Quote from: LandonSuffered on July 02, 2009, 01:30:14 PM
Presence of an actual end game. When players accumulate enough XP they can become land owners and rulers…basically becoming kings by their own hand. Here’s the use for all that XP laden treasure: building castles and hiring retainers. To my mind, this is the ultimate chest-thumping, one-upsmanship of gamist play: MY character’s a duke with acres of land-holdings and hundreds of servants that die for my armies and pay me taxes…what have YOU got? PCs become actual movers and shakers in the game world, rather than simply wandering soldiers-of-fortune.
That's not it either. Those old games had specific (and unsatisfying, imho) rules for moving the arena of the game into that moving and shaking, but that up-manship is just as social as the rewards we do have at my tables. :) It's also very much a natural continuation of long term play, and as such, not really a "mechanical reward", either.

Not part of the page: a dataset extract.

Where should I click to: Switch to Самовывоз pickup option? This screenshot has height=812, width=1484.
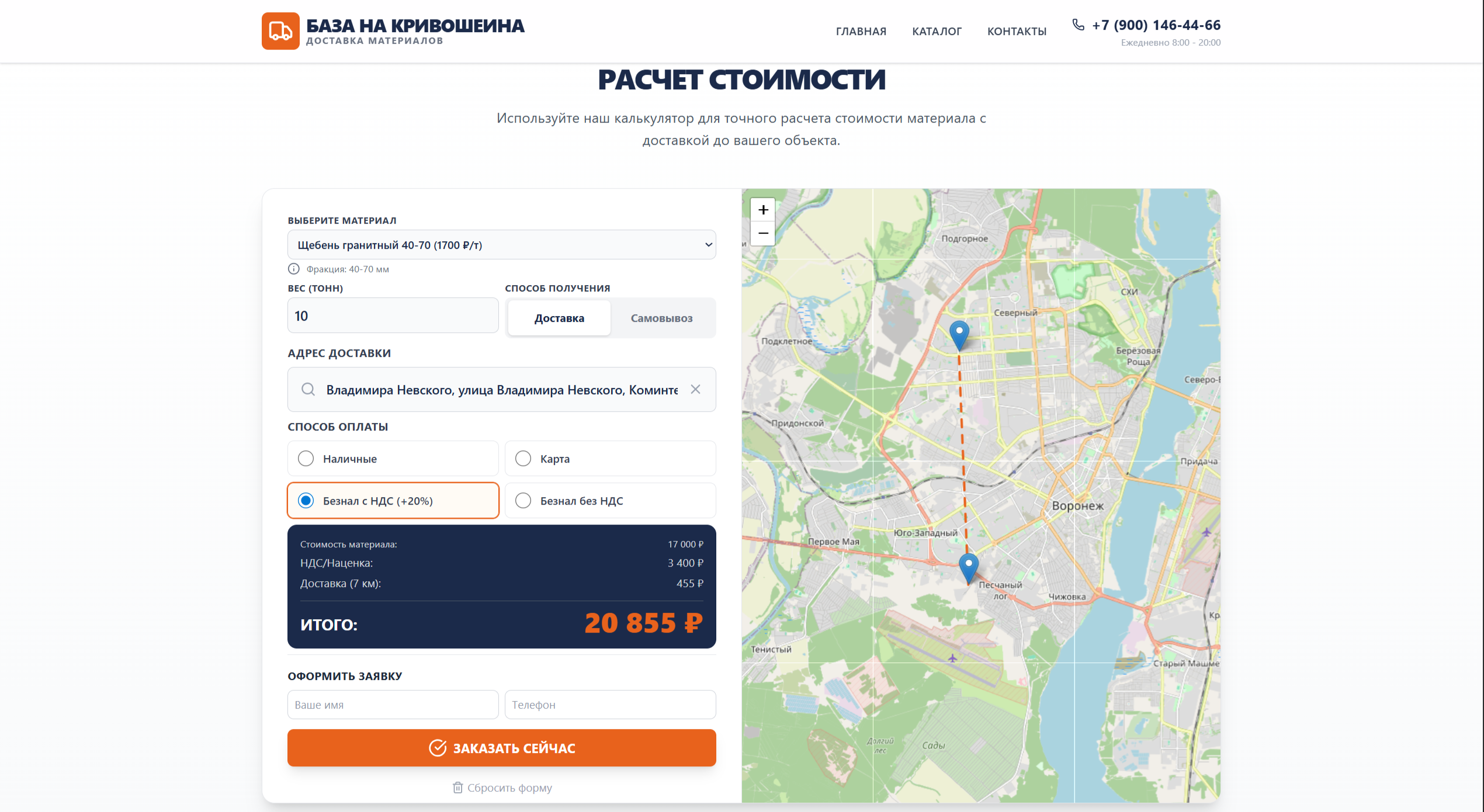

However, I do agree with you that those "old school" games had more teeth in their XPs.
As noted by both Eero and Callan above, if the world scales up with play time regardless of your success, then, yes, there is a very strong mechanical reward for success, as failure means not being able to keep up with the world. I believe that's where red box D&D and AD&D1 were, with their dungeon levels. Sooner or later, you're going to have to go down into dungeon level 2, and you better have reached character level 2 by then, or chances are you're not going to make it back out.

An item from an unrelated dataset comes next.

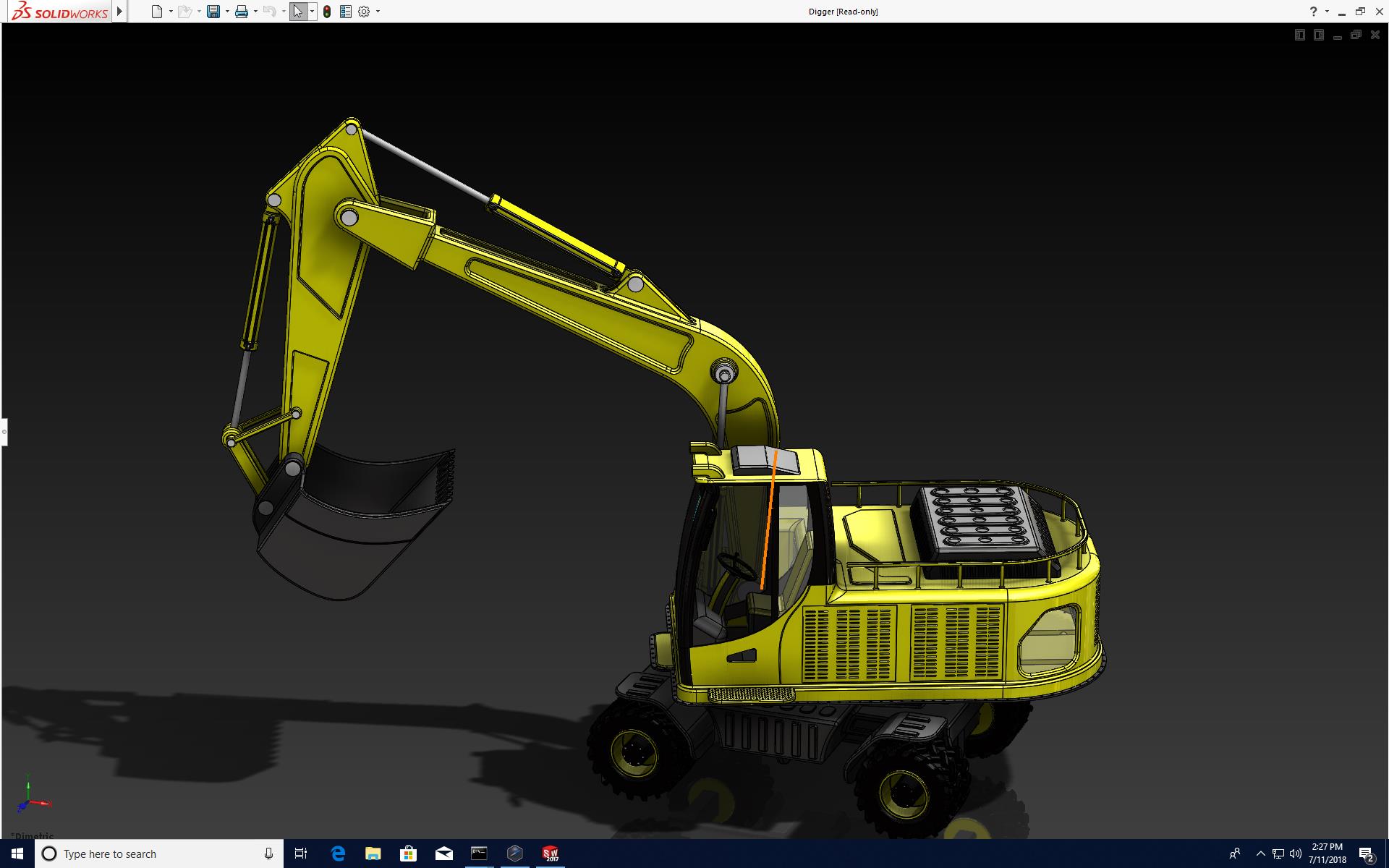Open the Select tool dropdown arrow
This screenshot has height=868, width=1389.
click(312, 12)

Unfortunately, none of this helps me any when it comes to having a mechanical reward for tactical gamism. :)
Cheers,
J.
P.S. By the way, I realize that this stated preference of mine is going to put me in the same camp as the "kids these days want this kind of lame concept", and I'm totally cool with that. We might debate the relative merits of that, but we would probably just end up re-hashing your other thread, so let's not do that. ;)
Jasper Flick:
Tactics in D&D 3/4 is a matter of efficiency. You said it yourself.
How many spells or daily abilities/powers did you use up? How many items? How many hit points?

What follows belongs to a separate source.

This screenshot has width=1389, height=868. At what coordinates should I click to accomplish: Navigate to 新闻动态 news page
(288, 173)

The reward is starting the next encounter with above-average resources if you've been efficient or lucky.
This kind of reward falls completely flat if encounters aren't mandatory. If the party can go through a full recovery after every encounter, then efficiency doesn't matter, all that's left if winning the encounter itself, which is practially guaranteed if you're fresh for each fight. The only way to lose is a complete party kill due to an impossible challenge, recognized too late.
I believe that this kind of play isn't step-on-up at all. There's no challenge, just the illusion of challenge.
Recognizing the impossible encounter isn't functional play, it's a GM desperate to introduce real challenge and failing because it's impossible in this context. (Hold on, I'm not saying impossible challenges aren't fair in general, just that they're a possible result of challenge-less play gone wrong. I think a lot of disfunctional party kills are caused by this.)
So what I'm saying is that in D&D, the reward for efficiency manifests from the insistence on a sequence of encounters. It's the last encounter of the day that's the real test. Suviving that last fight, when all becomes desperate, is the reward. When I play D&D, this is what I'm looking for.
There is more to it, though. There are plenty of opportunities to make efficiency and tactics matter in different ways in a single combat. Just pick a criteria and reward it in some way. In fact, players do it all the time without prompting:
I didn't lose any hp!
I got the first kill!
I killed the most baddies!
We didn't use any daily powers!
As GM, you can insert stuff that has more teeth, like:
Finish the encounter within four rounds, or the ship departs without you!
If you damage anything in the room you invoke the duke's wrath!
If anyone gets bloodied in this fight, you're met with scron.